No further action was taken, with the case review finding “no evidence the children were spoken to about their lives”, an outcome that was repeated several times over the next three years.
“[Children’s services] did not take into account the pattern of referrals indicating the children were often dirty, and home conditions were unacceptable,” the review said of a 2010 episode in which another initial assessment was carried out.
In 2012, the children were placed on a child protection plan for neglect, with concerns being raised about the female sibling’s persistent soiling of herself, but this was closed at first review.
‘Lack of urgency’
Over the next four years the girl’s incontinence – which a psychiatrist noted as a possible sign of abuse but did not share – continued, with all the siblings also having persistent headlice and severe tooth decay.
In 2014 “a new social work manager was appointed and in the following two months, home visits still observed poor home conditions, which the children were being expected by professionals to live in with no further action taken”.

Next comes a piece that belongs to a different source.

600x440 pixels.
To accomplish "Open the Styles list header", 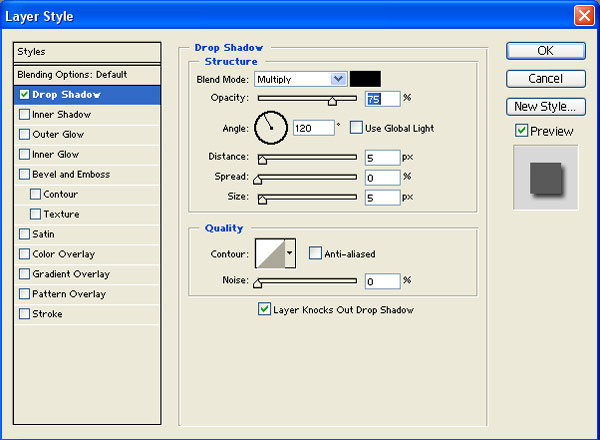I will [x=87, y=51].
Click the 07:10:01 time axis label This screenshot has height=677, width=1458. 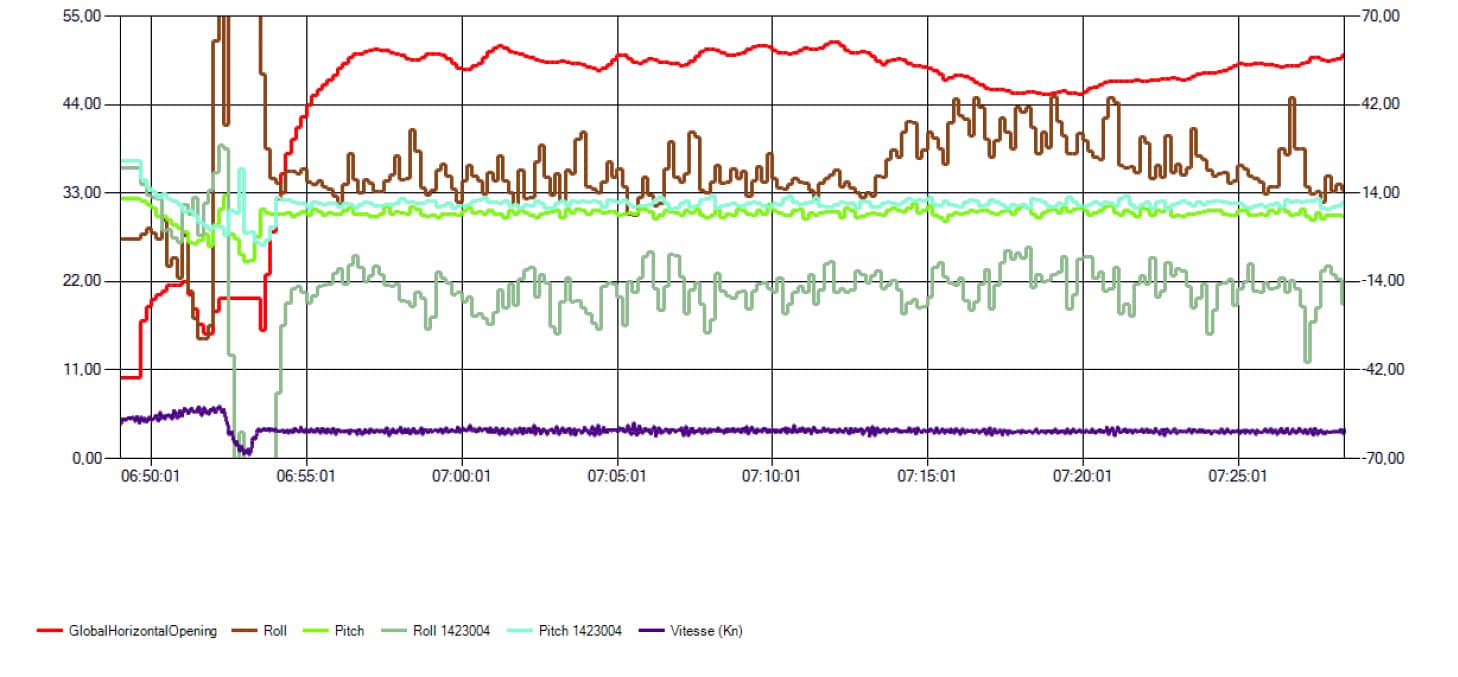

After a series of “ineffective” child in need meetings during 2015, the children were eventually placed on a second child protection plan for neglect.
“There was a lack of urgency for the children and a three-month delay in actioning legal planning,” the serious case review said. “The family’s case should have been brought to the attention of the head of service earlier, for scrutiny and oversight of safeguarding action being taken.”
Even after one of the younger siblings made the first allegation of sexual abuse against his eldest brother in May 2016, social workers were slow to react, with a strategy meeting eventually taking place five days later. Following this the eldest sibling was moved to live with this father, while the three younger children were placed in care in November 2016 after the family were evicted from their home.
The serious case review identified a catalogue of practice failings within children’s services, including around supervision, oversight and record management, information sharing and failing to complete multi-agency chronologies.
The children’s voices – as in Megan’s case – went unheard, with social workers and others relying on their mother to make changes. “Clear signs” of sexual abuse were missed, the review concluded.
‘We could have intervened more effectively’
Responding to the reviews’ findings, Richard Boyles, Gloucestershire council’s cabinet member for children’s safeguarding and early help, said the authority had invested significantly in children’s services since 2018, shortly after they were again judged ‘inadequate’.
“It is clear that, with our partners, we could have intervened more effectively at the time these events occurred,” he said of Megan’s situation. “A significant amount of progress has been made since to learn lessons and improve the way we work.”
Boyles said this had included changing the process by which children are placed, “to ensure the best interests of the child remains the focus of everything we do”, improving training around listening to the voice of the child and acting more quickly when disclosures are made.
The councillor acknowledged that the children in Family Y had been put through “unimaginable events” that no young person should experience.
“We know more could have been done, working with our partners, to try and prevent what happened to these children,” he said. Boyles said the council had learned from this case, and had implemented better training for staff on spotting signs of neglect and sexual abuse.